→ **Instructions for the task**
All records should be written out again exactly.

→ **Material for this task**
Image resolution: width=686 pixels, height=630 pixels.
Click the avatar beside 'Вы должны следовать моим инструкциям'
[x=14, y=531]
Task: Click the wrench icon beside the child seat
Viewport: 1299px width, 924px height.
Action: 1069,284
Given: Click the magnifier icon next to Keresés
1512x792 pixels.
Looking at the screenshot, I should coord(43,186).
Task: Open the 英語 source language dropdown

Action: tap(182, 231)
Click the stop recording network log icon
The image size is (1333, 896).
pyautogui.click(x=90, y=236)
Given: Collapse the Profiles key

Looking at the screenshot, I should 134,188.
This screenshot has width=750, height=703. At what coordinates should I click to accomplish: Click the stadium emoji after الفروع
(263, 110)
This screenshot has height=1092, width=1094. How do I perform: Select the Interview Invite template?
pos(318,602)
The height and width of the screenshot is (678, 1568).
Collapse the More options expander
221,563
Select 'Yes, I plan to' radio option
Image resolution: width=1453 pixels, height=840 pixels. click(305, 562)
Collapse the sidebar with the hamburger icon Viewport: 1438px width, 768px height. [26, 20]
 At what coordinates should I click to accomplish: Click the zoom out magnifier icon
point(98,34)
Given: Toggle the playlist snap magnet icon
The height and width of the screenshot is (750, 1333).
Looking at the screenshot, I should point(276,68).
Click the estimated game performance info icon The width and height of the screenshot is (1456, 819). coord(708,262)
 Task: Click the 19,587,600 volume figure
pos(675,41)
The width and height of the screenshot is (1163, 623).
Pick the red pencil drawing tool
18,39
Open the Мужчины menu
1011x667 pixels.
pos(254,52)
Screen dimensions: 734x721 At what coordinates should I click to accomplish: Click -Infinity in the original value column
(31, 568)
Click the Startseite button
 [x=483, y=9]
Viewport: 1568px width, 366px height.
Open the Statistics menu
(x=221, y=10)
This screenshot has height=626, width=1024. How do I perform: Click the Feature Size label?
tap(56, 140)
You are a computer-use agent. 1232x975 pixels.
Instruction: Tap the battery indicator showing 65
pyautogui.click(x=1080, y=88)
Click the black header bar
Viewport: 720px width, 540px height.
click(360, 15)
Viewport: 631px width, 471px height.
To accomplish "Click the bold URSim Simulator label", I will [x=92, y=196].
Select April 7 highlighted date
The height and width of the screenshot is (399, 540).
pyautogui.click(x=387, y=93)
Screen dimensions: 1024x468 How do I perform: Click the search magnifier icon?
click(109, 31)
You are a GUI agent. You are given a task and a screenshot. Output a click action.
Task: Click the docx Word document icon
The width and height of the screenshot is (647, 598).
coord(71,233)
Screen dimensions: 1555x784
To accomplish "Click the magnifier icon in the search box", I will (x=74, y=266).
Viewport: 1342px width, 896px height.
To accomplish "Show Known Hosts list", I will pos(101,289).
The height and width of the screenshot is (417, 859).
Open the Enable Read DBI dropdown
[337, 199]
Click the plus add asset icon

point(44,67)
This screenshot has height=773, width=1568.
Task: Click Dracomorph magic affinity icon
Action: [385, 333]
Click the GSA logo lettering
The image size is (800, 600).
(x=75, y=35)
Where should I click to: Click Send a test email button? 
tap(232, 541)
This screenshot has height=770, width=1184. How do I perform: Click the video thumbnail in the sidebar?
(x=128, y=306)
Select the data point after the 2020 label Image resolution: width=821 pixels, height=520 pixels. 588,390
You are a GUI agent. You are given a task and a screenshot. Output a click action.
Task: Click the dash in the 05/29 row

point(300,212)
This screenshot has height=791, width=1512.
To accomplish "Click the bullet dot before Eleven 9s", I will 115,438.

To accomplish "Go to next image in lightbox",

→ **Exercise answer**
Image resolution: width=686 pixels, height=630 pixels.
Click the avatar beside 'Вы должны следовать моим инструкциям'
[x=14, y=531]
Task: Click the wrench icon beside the child seat
Viewport: 1299px width, 924px height.
Action: 1069,284
Given: Click the magnifier icon next to Keresés
1512x792 pixels.
Looking at the screenshot, I should coord(43,186).
Task: Open the 英語 source language dropdown

Action: tap(182, 231)
Click the stop recording network log icon
The image size is (1333, 896).
pyautogui.click(x=90, y=236)
Given: Collapse the Profiles key

Looking at the screenshot, I should 134,188.
This screenshot has width=750, height=703. At what coordinates should I click to accomplish: Click the stadium emoji after الفروع
(263, 110)
This screenshot has height=1092, width=1094. How do I perform: Select the Interview Invite template?
pos(318,602)
The height and width of the screenshot is (678, 1568).
Collapse the More options expander
221,563
Select 'Yes, I plan to' radio option
Image resolution: width=1453 pixels, height=840 pixels. click(305, 562)
Collapse the sidebar with the hamburger icon Viewport: 1438px width, 768px height. [26, 20]
 At what coordinates should I click to accomplish: Click the zoom out magnifier icon
point(98,34)
Given: Toggle the playlist snap magnet icon
The height and width of the screenshot is (750, 1333).
Looking at the screenshot, I should point(276,68).
Click the estimated game performance info icon The width and height of the screenshot is (1456, 819). coord(708,262)
 Task: Click the 19,587,600 volume figure
pos(675,41)
The width and height of the screenshot is (1163, 623).
Pick the red pencil drawing tool
18,39
Open the Мужчины menu
1011x667 pixels.
pos(254,52)
Screen dimensions: 734x721 At what coordinates should I click to accomplish: Click -Infinity in the original value column
(31, 568)
Click the Startseite button
 [x=483, y=9]
Viewport: 1568px width, 366px height.
Open the Statistics menu
(x=221, y=10)
This screenshot has height=626, width=1024. How do I perform: Click the Feature Size label?
tap(56, 140)
You are a computer-use agent. 1232x975 pixels.
Instruction: Tap the battery indicator showing 65
pyautogui.click(x=1080, y=88)
Click the black header bar
Viewport: 720px width, 540px height.
click(360, 15)
Viewport: 631px width, 471px height.
To accomplish "Click the bold URSim Simulator label", I will [x=92, y=196].
Select April 7 highlighted date
The height and width of the screenshot is (399, 540).
pyautogui.click(x=387, y=93)
Screen dimensions: 1024x468 How do I perform: Click the search magnifier icon?
click(109, 31)
You are a GUI agent. You are given a task and a screenshot. Output a click action.
Task: Click the docx Word document icon
The width and height of the screenshot is (647, 598).
coord(71,233)
Screen dimensions: 1555x784
To accomplish "Click the magnifier icon in the search box", I will (x=74, y=266).
Viewport: 1342px width, 896px height.
To accomplish "Show Known Hosts list", I will pos(101,289).
The height and width of the screenshot is (417, 859).
Open the Enable Read DBI dropdown
[337, 199]
Click the plus add asset icon

point(44,67)
This screenshot has height=773, width=1568.
Task: Click Dracomorph magic affinity icon
Action: [385, 333]
Click the GSA logo lettering
The image size is (800, 600).
(x=75, y=35)
Where should I click to: Click Send a test email button? 
tap(232, 541)
This screenshot has height=770, width=1184. How do I perform: Click the video thumbnail in the sidebar?
(x=128, y=306)
Select the data point after the 2020 label Image resolution: width=821 pixels, height=520 pixels. 588,390
You are a GUI agent. You are given a task and a screenshot. Output a click action.
Task: Click the dash in the 05/29 row

point(300,212)
This screenshot has height=791, width=1512.
To accomplish "Click the bullet dot before Eleven 9s", I will 115,438.

To accomplish "Go to next image in lightbox",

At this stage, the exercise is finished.